Start of EXERCISE MATERIALS

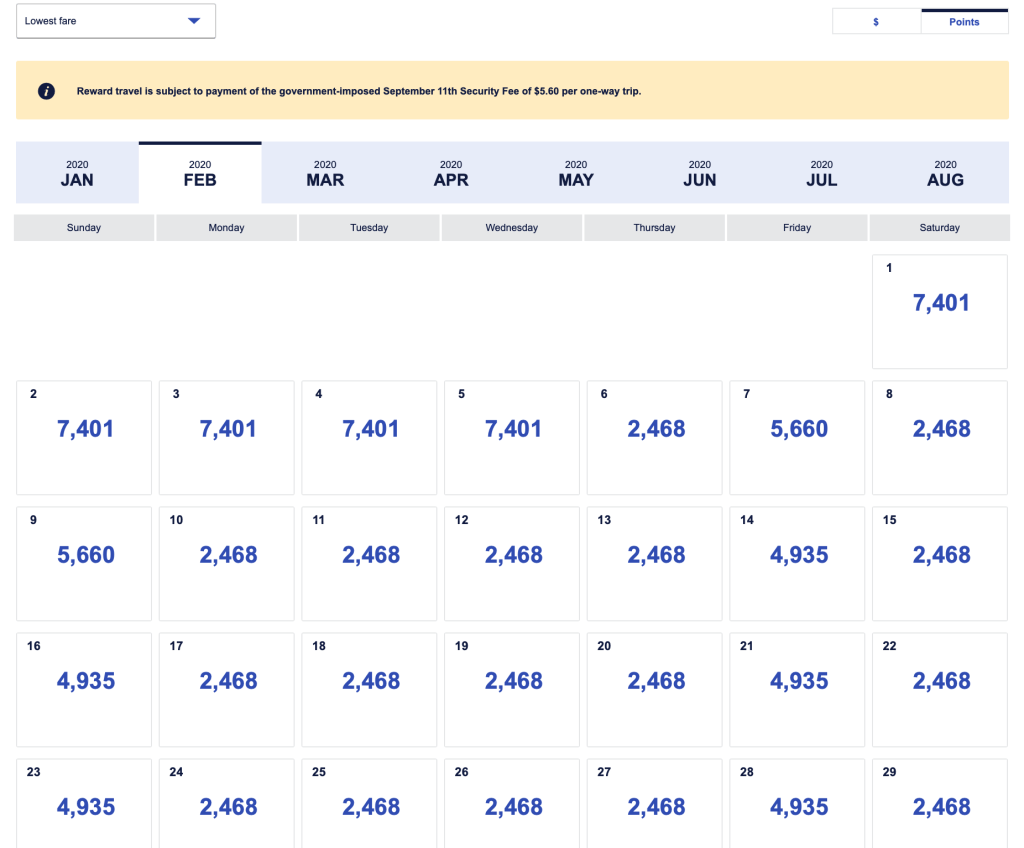The height and width of the screenshot is (848, 1024).
Task: Switch fare display to dollars
Action: [x=876, y=22]
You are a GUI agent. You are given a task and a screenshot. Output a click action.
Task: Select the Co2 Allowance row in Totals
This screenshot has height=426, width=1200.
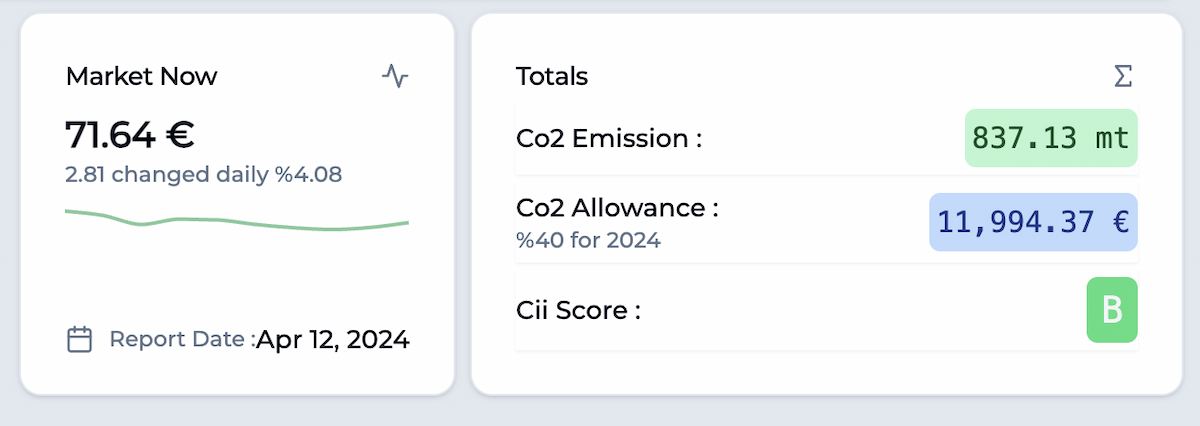pyautogui.click(x=827, y=222)
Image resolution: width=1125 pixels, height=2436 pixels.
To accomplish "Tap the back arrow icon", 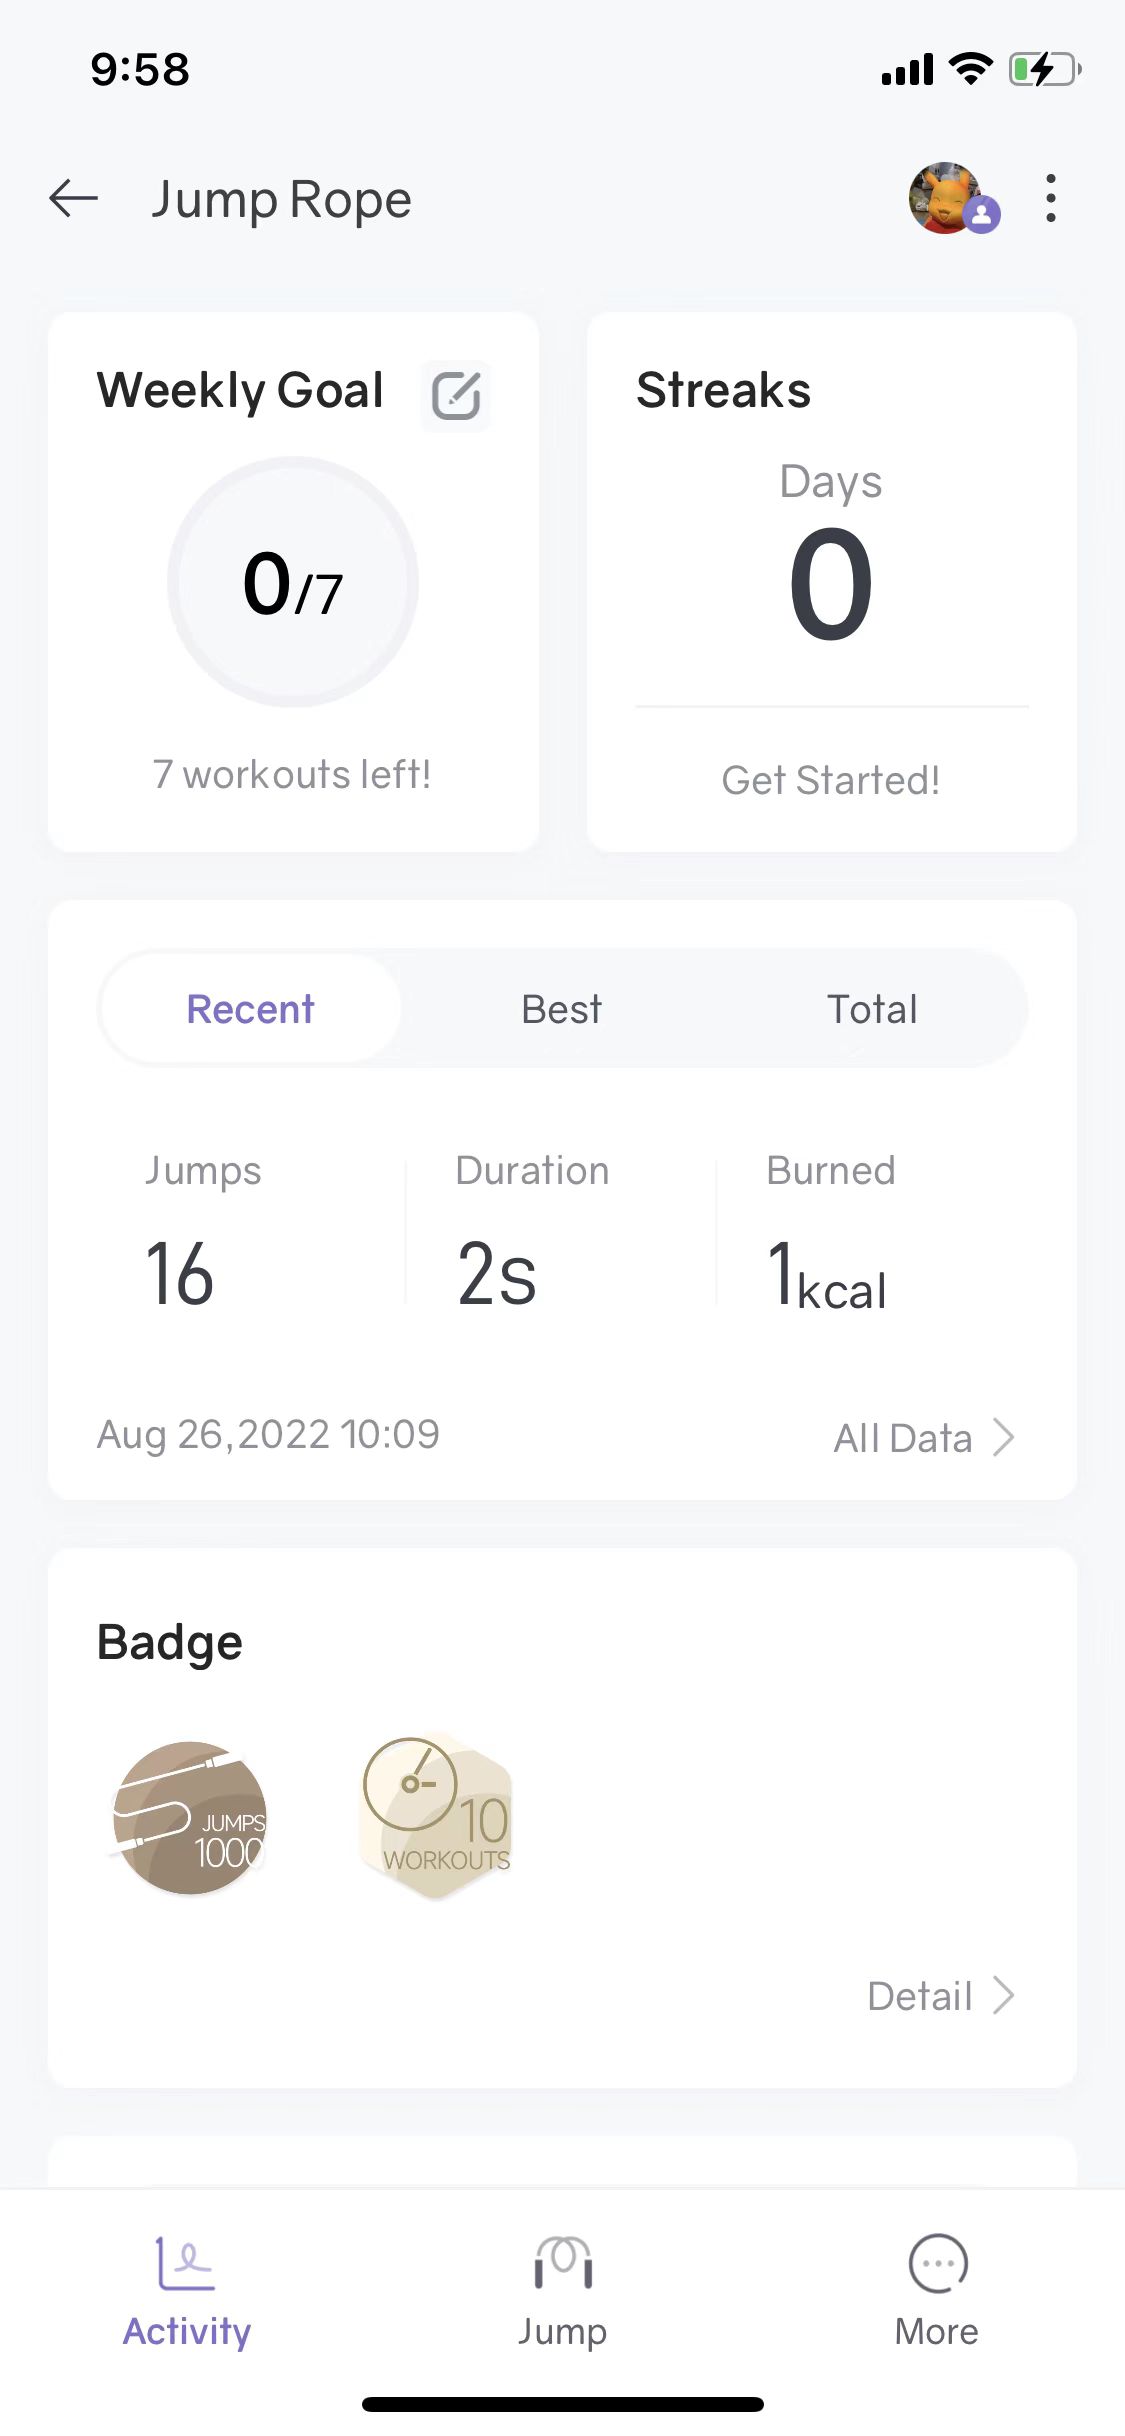I will click(x=74, y=199).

End of EXERCISE MATERIALS

**PROBLEM**: Range to copy from the listing above: the line containing "You are a GUI" down to the line containing "Image resolution: width=1125", both included. Reproduce it exactly, minus the pictures, and add nothing.

**RESPONSE**:
You are a GUI agent. You are given a task and a screenshot. Output a click action.
Task: Select the Co2 Allowance row in Totals
This screenshot has height=426, width=1200.
pyautogui.click(x=827, y=222)
Image resolution: width=1125 pixels, height=2436 pixels.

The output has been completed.